BEGIN

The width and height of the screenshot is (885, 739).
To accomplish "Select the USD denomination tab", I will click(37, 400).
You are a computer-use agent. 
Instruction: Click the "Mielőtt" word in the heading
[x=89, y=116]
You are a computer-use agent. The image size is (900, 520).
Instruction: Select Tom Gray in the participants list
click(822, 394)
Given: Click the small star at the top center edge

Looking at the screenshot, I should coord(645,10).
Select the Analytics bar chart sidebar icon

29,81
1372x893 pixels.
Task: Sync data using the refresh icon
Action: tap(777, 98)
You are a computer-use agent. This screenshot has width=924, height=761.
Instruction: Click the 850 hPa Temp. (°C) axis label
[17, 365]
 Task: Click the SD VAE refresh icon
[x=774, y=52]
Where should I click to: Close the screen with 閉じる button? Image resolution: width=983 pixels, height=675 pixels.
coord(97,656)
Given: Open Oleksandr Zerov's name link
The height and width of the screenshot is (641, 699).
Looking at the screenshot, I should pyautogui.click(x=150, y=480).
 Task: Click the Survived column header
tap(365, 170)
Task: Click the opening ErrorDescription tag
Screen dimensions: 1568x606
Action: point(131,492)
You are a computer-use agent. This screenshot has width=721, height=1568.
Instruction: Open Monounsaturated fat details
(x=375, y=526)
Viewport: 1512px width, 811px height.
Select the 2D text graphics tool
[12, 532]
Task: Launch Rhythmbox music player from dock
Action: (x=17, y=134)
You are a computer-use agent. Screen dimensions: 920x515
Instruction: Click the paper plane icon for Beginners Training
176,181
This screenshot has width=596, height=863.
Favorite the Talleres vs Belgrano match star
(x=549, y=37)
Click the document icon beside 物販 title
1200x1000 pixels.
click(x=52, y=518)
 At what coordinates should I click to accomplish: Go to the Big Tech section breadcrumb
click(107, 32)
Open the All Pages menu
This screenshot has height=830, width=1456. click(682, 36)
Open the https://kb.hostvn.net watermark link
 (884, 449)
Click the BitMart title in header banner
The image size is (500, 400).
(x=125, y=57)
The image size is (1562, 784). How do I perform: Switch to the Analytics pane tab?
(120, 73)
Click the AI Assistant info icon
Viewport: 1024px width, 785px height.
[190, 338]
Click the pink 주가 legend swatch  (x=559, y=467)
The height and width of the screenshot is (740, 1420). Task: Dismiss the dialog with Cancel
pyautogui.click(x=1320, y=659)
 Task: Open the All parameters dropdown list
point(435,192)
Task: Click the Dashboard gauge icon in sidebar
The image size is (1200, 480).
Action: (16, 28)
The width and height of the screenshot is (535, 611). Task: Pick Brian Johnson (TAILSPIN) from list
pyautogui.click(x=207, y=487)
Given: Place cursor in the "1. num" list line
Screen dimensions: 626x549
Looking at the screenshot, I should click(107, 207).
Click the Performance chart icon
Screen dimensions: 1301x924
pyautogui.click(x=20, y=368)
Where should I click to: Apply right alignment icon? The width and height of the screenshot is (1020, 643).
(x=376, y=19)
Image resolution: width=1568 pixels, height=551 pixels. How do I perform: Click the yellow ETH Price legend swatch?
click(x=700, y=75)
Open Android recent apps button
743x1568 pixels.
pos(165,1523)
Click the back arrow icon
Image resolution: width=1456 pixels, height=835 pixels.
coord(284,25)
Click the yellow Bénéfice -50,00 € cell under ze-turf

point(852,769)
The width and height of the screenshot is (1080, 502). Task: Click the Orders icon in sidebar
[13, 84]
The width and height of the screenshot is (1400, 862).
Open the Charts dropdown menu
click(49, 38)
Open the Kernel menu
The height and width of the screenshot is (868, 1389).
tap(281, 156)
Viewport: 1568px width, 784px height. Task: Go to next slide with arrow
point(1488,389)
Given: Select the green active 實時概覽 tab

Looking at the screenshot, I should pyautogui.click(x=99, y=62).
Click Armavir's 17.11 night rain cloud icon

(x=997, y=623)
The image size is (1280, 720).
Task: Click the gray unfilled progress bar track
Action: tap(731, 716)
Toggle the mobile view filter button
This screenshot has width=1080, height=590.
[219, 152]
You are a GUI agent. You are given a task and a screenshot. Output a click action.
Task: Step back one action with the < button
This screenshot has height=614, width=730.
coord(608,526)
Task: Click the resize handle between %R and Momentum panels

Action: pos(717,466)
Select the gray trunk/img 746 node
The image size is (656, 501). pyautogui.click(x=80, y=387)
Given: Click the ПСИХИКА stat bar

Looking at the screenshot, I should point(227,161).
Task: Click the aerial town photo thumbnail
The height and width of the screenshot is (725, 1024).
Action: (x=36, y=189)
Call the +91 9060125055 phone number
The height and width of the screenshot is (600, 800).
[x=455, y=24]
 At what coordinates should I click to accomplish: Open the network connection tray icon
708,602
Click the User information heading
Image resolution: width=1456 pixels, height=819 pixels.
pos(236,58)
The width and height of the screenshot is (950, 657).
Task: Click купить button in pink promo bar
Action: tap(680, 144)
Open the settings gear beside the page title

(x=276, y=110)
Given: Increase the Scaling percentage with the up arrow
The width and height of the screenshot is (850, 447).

END

Task details ▸
The word "agent" is the filter: copy every line of the listing above that contains it.

Solution ▸
You are a computer-use agent. 
You are a computer-use agent. The image size is (900, 520).
You are a computer-use agent. This screenshot has width=924, height=761.
You are a computer-use agent. This screenshot has width=721, height=1568.
You are a computer-use agent. Screen dimensions: 920x515
You are a GUI agent. You are given a task and a screenshot. Output a click action.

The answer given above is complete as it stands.